_AIM_.
Copy out the rows below, changing each "computer-use agent" to "desktop assistant" and leaving everything else as it is.

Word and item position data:
[BEGIN]

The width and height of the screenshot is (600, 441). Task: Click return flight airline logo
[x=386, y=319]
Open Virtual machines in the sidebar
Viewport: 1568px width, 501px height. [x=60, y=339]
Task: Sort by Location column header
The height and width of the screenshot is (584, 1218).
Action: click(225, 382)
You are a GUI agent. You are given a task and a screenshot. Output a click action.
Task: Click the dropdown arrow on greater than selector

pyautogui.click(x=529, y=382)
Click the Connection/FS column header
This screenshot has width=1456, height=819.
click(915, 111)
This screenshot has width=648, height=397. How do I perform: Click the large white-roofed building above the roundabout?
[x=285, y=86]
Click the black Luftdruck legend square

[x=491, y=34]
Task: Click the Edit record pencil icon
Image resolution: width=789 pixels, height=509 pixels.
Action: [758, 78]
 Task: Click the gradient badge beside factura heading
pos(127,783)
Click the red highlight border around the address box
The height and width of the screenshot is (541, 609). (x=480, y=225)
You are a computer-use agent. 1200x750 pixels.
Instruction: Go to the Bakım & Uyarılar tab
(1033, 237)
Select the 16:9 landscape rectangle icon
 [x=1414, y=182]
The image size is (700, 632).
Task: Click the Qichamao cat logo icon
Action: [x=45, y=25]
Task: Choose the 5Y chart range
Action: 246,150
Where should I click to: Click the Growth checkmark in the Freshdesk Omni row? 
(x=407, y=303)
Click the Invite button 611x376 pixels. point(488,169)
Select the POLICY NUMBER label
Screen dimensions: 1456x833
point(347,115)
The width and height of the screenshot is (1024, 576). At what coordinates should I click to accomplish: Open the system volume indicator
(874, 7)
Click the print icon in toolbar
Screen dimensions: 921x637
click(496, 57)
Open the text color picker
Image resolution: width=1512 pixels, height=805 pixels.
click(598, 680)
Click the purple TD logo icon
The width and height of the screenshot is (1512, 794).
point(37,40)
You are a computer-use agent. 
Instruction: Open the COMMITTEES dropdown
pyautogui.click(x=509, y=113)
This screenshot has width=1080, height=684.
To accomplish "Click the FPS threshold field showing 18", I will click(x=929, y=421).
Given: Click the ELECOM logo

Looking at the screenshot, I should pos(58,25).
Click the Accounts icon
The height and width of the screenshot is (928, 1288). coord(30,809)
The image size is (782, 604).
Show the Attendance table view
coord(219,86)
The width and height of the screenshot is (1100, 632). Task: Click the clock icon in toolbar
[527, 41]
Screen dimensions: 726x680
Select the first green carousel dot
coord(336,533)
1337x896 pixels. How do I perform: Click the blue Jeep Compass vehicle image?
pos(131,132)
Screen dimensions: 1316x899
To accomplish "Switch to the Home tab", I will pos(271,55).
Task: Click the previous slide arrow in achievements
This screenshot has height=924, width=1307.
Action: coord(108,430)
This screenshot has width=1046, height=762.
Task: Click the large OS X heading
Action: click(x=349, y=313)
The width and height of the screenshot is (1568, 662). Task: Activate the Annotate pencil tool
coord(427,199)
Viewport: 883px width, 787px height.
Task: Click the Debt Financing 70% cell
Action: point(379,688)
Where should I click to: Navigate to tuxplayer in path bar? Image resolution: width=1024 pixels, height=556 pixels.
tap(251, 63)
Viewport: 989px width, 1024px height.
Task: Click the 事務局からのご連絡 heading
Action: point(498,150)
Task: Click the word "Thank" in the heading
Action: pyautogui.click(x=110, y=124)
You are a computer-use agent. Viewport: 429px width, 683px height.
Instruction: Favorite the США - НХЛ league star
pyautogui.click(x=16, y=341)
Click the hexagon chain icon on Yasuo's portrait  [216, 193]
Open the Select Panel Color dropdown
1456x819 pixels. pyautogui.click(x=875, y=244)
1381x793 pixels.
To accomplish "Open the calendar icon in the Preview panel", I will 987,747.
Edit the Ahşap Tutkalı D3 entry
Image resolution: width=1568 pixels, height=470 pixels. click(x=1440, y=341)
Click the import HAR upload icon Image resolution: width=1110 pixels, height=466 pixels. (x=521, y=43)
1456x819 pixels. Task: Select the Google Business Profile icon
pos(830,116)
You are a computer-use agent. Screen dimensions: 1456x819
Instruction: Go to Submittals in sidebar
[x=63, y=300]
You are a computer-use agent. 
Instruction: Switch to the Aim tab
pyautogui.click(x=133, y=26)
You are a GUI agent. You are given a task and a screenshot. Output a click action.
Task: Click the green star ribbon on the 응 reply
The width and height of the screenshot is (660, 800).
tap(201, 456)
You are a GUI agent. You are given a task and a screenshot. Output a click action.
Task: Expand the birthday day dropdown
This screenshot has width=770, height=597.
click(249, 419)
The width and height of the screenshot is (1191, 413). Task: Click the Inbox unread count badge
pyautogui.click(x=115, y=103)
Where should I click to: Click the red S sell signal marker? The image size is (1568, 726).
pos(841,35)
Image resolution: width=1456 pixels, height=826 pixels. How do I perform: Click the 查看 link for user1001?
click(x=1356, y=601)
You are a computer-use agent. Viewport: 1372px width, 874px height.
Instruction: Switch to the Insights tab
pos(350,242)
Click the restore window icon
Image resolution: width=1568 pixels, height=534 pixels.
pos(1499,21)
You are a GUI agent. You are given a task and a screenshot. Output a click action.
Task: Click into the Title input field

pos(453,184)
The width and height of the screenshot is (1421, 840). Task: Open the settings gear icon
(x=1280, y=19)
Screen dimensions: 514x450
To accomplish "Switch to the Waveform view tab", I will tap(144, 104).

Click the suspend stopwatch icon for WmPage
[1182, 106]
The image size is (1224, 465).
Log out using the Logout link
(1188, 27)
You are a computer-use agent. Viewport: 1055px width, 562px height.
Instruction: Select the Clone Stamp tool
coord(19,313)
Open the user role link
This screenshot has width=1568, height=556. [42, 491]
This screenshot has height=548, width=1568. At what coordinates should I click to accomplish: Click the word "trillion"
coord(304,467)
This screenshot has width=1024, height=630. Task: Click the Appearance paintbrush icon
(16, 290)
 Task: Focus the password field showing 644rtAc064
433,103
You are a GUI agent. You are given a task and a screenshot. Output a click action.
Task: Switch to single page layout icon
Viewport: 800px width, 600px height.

[END]

_RESULT_.
The width and height of the screenshot is (600, 441). Task: Click return flight airline logo
[x=386, y=319]
Open Virtual machines in the sidebar
Viewport: 1568px width, 501px height. [x=60, y=339]
Task: Sort by Location column header
The height and width of the screenshot is (584, 1218).
Action: click(225, 382)
You are a GUI agent. You are given a task and a screenshot. Output a click action.
Task: Click the dropdown arrow on greater than selector

pyautogui.click(x=529, y=382)
Click the Connection/FS column header
This screenshot has width=1456, height=819.
click(915, 111)
This screenshot has width=648, height=397. How do I perform: Click the large white-roofed building above the roundabout?
[x=285, y=86]
Click the black Luftdruck legend square

[x=491, y=34]
Task: Click the Edit record pencil icon
Image resolution: width=789 pixels, height=509 pixels.
Action: [758, 78]
 Task: Click the gradient badge beside factura heading
pos(127,783)
Click the red highlight border around the address box
The height and width of the screenshot is (541, 609). (x=480, y=225)
You are a desktop assistant. 1200x750 pixels.
Instruction: Go to the Bakım & Uyarılar tab
(1033, 237)
Select the 16:9 landscape rectangle icon
 [x=1414, y=182]
The image size is (700, 632).
Task: Click the Qichamao cat logo icon
Action: [x=45, y=25]
Task: Choose the 5Y chart range
Action: 246,150
Where should I click to: Click the Growth checkmark in the Freshdesk Omni row? 
(x=407, y=303)
Click the Invite button 611x376 pixels. point(488,169)
Select the POLICY NUMBER label
Screen dimensions: 1456x833
point(347,115)
The width and height of the screenshot is (1024, 576). At what coordinates should I click to accomplish: Open the system volume indicator
(874, 7)
Click the print icon in toolbar
Screen dimensions: 921x637
click(496, 57)
Open the text color picker
Image resolution: width=1512 pixels, height=805 pixels.
click(598, 680)
Click the purple TD logo icon
The width and height of the screenshot is (1512, 794).
point(37,40)
You are a desktop assistant. 
Instruction: Open the COMMITTEES dropdown
pyautogui.click(x=509, y=113)
This screenshot has width=1080, height=684.
To accomplish "Click the FPS threshold field showing 18", I will click(x=929, y=421).
Given: Click the ELECOM logo

Looking at the screenshot, I should pos(58,25).
Click the Accounts icon
The height and width of the screenshot is (928, 1288). coord(30,809)
The image size is (782, 604).
Show the Attendance table view
coord(219,86)
The width and height of the screenshot is (1100, 632). Task: Click the clock icon in toolbar
[527, 41]
Screen dimensions: 726x680
Select the first green carousel dot
coord(336,533)
1337x896 pixels. How do I perform: Click the blue Jeep Compass vehicle image?
pos(131,132)
Screen dimensions: 1316x899
To accomplish "Switch to the Home tab", I will pos(271,55).
Task: Click the previous slide arrow in achievements
This screenshot has height=924, width=1307.
Action: coord(108,430)
This screenshot has width=1046, height=762.
Task: Click the large OS X heading
Action: click(x=349, y=313)
The width and height of the screenshot is (1568, 662). Task: Activate the Annotate pencil tool
coord(427,199)
Viewport: 883px width, 787px height.
Task: Click the Debt Financing 70% cell
Action: point(379,688)
Where should I click to: Navigate to tuxplayer in path bar? Image resolution: width=1024 pixels, height=556 pixels.
tap(251, 63)
Viewport: 989px width, 1024px height.
Task: Click the 事務局からのご連絡 heading
Action: point(498,150)
Task: Click the word "Thank" in the heading
Action: pyautogui.click(x=110, y=124)
You are a desktop assistant. Viewport: 429px width, 683px height.
Instruction: Favorite the США - НХЛ league star
pyautogui.click(x=16, y=341)
Click the hexagon chain icon on Yasuo's portrait  [216, 193]
Open the Select Panel Color dropdown
1456x819 pixels. pyautogui.click(x=875, y=244)
1381x793 pixels.
To accomplish "Open the calendar icon in the Preview panel", I will 987,747.
Edit the Ahşap Tutkalı D3 entry
Image resolution: width=1568 pixels, height=470 pixels. click(x=1440, y=341)
Click the import HAR upload icon Image resolution: width=1110 pixels, height=466 pixels. (x=521, y=43)
1456x819 pixels. Task: Select the Google Business Profile icon
pos(830,116)
You are a desktop assistant. Screen dimensions: 1456x819
Instruction: Go to Submittals in sidebar
[x=63, y=300]
You are a desktop assistant. 
Instruction: Switch to the Aim tab
pyautogui.click(x=133, y=26)
You are a GUI agent. You are given a task and a screenshot. Output a click action.
Task: Click the green star ribbon on the 응 reply
The width and height of the screenshot is (660, 800).
tap(201, 456)
You are a GUI agent. You are given a task and a screenshot. Output a click action.
Task: Expand the birthday day dropdown
This screenshot has width=770, height=597.
click(249, 419)
The width and height of the screenshot is (1191, 413). Task: Click the Inbox unread count badge
pyautogui.click(x=115, y=103)
Where should I click to: Click the red S sell signal marker? The image size is (1568, 726).
pos(841,35)
Image resolution: width=1456 pixels, height=826 pixels. How do I perform: Click the 查看 link for user1001?
click(x=1356, y=601)
You are a desktop assistant. Viewport: 1372px width, 874px height.
Instruction: Switch to the Insights tab
pos(350,242)
Click the restore window icon
Image resolution: width=1568 pixels, height=534 pixels.
pos(1499,21)
You are a GUI agent. You are given a task and a screenshot. Output a click action.
Task: Click into the Title input field

pos(453,184)
The width and height of the screenshot is (1421, 840). Task: Open the settings gear icon
(x=1280, y=19)
Screen dimensions: 514x450
To accomplish "Switch to the Waveform view tab", I will tap(144, 104).

Click the suspend stopwatch icon for WmPage
[1182, 106]
The image size is (1224, 465).
Log out using the Logout link
(1188, 27)
You are a desktop assistant. Viewport: 1055px width, 562px height.
Instruction: Select the Clone Stamp tool
coord(19,313)
Open the user role link
This screenshot has width=1568, height=556. [42, 491]
This screenshot has height=548, width=1568. At what coordinates should I click to accomplish: Click the word "trillion"
coord(304,467)
This screenshot has width=1024, height=630. Task: Click the Appearance paintbrush icon
(16, 290)
 Task: Focus the password field showing 644rtAc064
433,103
You are a GUI agent. You are given a task and a screenshot. Output a click action.
Task: Switch to single page layout icon
Viewport: 800px width, 600px height.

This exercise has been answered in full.